*Directions*:
Each line in the records below that has the word "warning" should be copied.

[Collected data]
━━━━━━

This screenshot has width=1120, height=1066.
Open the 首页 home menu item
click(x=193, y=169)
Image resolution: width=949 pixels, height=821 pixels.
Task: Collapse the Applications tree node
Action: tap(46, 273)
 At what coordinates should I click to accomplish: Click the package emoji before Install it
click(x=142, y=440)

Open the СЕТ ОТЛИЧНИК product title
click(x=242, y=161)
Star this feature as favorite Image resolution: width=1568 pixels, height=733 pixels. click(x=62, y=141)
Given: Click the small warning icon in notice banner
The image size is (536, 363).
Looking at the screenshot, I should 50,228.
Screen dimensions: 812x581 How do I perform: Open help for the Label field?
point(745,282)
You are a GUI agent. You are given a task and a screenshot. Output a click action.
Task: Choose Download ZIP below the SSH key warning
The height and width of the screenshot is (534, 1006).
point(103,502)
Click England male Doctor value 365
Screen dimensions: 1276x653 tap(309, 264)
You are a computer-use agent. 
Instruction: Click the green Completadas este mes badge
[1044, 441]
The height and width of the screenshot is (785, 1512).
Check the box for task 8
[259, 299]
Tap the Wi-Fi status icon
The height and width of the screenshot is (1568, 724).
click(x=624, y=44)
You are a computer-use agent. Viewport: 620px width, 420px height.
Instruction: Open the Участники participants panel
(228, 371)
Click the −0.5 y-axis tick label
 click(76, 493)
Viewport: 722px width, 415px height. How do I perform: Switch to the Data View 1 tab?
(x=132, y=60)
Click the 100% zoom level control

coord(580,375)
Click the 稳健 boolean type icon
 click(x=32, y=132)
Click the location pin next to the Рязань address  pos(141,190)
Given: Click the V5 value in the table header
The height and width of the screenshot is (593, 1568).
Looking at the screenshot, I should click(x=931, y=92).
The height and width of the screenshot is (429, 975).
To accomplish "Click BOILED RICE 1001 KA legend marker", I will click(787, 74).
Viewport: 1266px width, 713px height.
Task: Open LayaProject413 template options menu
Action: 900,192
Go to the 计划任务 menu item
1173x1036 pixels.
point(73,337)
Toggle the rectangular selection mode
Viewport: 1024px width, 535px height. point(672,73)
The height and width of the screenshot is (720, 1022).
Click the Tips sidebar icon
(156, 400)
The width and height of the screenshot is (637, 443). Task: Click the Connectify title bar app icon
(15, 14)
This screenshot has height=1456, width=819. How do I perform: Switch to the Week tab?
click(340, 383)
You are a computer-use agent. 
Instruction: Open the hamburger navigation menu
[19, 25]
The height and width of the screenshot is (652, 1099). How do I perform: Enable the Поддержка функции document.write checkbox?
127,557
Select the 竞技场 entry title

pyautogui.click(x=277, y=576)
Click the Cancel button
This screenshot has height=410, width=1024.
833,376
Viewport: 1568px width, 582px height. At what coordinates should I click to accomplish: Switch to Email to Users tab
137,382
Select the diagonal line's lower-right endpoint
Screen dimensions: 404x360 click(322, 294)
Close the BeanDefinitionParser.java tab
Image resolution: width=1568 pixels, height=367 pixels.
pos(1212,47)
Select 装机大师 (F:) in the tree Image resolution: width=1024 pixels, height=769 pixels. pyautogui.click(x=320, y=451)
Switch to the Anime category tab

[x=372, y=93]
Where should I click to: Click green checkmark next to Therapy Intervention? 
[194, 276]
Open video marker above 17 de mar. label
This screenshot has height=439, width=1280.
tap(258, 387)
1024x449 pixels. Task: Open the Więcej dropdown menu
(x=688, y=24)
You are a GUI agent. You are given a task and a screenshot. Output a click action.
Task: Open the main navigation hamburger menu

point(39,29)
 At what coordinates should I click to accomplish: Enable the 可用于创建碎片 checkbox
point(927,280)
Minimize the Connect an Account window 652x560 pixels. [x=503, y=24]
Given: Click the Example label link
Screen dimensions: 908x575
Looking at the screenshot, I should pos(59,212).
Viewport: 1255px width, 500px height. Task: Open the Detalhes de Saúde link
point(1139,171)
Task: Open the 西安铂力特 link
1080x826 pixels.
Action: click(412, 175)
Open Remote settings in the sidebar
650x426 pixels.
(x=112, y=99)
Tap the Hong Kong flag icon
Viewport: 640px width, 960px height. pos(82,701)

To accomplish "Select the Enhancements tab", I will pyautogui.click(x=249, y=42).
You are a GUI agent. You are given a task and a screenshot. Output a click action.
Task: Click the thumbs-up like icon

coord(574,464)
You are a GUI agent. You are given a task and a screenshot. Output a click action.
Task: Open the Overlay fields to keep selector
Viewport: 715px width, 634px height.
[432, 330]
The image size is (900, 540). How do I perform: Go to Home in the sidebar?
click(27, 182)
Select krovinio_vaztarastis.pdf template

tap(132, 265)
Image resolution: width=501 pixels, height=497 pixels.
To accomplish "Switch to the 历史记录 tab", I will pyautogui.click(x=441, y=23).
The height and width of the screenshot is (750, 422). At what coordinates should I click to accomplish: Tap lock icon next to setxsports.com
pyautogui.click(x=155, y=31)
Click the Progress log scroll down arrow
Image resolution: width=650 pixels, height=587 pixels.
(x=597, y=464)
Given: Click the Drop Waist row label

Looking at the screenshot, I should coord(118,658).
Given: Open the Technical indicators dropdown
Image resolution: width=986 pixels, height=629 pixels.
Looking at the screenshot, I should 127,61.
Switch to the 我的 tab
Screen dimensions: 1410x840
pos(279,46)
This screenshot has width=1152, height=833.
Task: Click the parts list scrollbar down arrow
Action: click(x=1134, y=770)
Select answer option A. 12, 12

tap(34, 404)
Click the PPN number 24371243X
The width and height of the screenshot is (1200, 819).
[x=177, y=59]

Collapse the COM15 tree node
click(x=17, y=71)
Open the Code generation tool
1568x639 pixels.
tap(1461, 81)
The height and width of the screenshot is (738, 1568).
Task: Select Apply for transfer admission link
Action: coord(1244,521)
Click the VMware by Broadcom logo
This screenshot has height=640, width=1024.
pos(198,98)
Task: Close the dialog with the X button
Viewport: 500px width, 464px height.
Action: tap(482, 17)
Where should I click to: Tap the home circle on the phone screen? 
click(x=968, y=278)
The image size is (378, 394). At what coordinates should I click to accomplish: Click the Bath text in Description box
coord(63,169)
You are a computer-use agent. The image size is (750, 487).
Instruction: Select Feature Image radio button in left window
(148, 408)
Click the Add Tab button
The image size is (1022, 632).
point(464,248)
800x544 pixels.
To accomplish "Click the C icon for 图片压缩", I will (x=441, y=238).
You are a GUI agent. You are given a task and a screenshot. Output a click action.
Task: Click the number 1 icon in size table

━━━━━━

*Exercise solution*:
Given: Click the small warning icon in notice banner
Task: Choose Download ZIP below the SSH key warning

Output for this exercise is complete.